Rome is becoming the ideal destination for the super-rich, also thanks to the presence of two international airports and the redevelopment of the city for the Jubilee in 2025. But it is also chosen for the quality of life and the opportunities it offers to combine one’s professional activity with cultural, sporting and gastronomic experiences.
And precisely because those looking for luxury residences also have experience as an objective, turnkey properties, or properties where third parties take complete care of the renovation and maintenance, are preferred. This is because luxury is also understood as time management and therefore fully renovated properties are perceived and sought after because they allow buyers to save time and effort, i.e. make it easier to live in a house abroad for shorter or longer periods during the year.
The advantages of the flat tax
But among the many attractions of Italy, one should also consider the tax advantages of the flat tax, aimed at foreign buyers intending to purchase a luxury property on Italian territory.

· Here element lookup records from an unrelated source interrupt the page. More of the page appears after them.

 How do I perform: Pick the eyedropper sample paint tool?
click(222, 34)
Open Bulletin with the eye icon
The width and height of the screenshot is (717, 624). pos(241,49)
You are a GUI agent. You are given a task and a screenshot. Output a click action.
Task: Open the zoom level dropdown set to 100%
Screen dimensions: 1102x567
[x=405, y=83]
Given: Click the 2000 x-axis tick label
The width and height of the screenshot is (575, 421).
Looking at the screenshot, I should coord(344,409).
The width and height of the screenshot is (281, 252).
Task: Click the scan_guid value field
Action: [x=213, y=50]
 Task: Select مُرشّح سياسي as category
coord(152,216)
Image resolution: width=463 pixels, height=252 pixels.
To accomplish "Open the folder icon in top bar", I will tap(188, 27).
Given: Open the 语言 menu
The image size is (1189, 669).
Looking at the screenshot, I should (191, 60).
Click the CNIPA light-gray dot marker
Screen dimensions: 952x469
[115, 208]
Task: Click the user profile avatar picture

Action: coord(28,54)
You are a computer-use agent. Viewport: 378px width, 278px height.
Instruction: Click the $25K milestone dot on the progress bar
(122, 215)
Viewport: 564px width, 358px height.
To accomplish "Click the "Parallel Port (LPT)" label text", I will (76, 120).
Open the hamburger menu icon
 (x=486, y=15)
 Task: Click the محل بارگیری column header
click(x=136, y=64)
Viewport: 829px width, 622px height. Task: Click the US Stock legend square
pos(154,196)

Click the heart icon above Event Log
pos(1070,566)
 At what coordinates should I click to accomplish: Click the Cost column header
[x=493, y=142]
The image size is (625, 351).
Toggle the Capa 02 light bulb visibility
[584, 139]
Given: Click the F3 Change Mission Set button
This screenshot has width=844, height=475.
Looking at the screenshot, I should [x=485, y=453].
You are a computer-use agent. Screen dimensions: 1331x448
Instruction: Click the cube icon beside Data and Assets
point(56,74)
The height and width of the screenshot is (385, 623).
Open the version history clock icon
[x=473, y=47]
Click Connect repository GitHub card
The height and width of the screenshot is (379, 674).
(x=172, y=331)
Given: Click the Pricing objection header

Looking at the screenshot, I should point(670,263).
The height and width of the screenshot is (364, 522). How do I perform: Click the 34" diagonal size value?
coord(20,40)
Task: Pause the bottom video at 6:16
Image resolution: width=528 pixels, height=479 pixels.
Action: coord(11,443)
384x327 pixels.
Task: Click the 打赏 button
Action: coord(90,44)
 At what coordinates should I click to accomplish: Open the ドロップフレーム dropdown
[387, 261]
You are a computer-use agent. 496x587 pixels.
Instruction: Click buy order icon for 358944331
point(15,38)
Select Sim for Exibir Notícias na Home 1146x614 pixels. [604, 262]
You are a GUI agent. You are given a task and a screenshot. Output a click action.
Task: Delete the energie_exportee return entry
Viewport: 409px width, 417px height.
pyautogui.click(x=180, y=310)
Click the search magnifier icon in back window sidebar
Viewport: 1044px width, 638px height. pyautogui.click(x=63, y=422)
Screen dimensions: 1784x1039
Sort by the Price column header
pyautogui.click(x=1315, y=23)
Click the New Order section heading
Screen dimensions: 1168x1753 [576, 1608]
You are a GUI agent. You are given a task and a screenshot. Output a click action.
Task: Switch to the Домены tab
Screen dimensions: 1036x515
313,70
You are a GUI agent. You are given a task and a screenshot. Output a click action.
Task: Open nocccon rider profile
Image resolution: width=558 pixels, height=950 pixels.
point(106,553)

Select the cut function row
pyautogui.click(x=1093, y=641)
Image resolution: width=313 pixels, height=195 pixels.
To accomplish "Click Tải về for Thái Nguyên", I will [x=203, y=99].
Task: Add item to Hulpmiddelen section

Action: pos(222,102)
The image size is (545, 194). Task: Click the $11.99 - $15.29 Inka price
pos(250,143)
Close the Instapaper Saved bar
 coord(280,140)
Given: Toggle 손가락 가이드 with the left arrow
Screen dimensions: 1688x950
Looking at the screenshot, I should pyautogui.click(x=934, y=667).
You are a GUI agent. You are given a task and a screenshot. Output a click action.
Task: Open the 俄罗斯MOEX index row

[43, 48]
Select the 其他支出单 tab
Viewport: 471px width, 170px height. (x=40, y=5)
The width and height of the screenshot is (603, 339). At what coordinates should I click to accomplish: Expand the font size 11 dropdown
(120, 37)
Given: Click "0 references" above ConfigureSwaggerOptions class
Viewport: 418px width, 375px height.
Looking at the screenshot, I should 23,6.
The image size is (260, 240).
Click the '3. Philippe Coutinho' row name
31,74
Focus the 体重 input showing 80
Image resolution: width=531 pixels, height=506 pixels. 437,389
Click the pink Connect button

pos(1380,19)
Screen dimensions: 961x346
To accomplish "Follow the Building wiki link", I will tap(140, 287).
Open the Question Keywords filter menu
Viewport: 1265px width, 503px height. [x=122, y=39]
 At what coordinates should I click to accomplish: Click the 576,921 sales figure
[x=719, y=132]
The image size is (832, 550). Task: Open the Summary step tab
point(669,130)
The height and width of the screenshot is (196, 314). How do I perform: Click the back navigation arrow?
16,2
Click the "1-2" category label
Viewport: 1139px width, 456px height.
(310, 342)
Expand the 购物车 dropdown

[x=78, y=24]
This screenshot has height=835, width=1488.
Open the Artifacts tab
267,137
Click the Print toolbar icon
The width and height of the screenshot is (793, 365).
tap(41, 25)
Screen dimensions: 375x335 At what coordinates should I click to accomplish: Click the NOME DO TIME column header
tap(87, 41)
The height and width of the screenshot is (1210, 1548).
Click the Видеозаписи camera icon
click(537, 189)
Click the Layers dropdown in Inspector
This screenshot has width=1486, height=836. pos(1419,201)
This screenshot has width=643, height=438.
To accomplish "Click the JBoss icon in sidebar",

The Italian tax system, through the flat tax, allows those with very high incomes from abroad to pay a flat tax of 100,000 euros per year, plus an additional 25,000 euros for each family member. The results of this tax policy seem to be remarkable, when the flat tax was introduced in Italy in 2017, only 98 people took advantage of this tax regime, however, the number has steadily grown to 549 individuals in 2020 and 1,339 in 2021, according to official data from The Guardian.
These benefits have attracted many residents from countries that have a higher tax burden than ours, such as Great Britain, but it does not only attract wealthy individuals, it also helps to stimulate investment from luxury brands that are interested in specific areas of each city.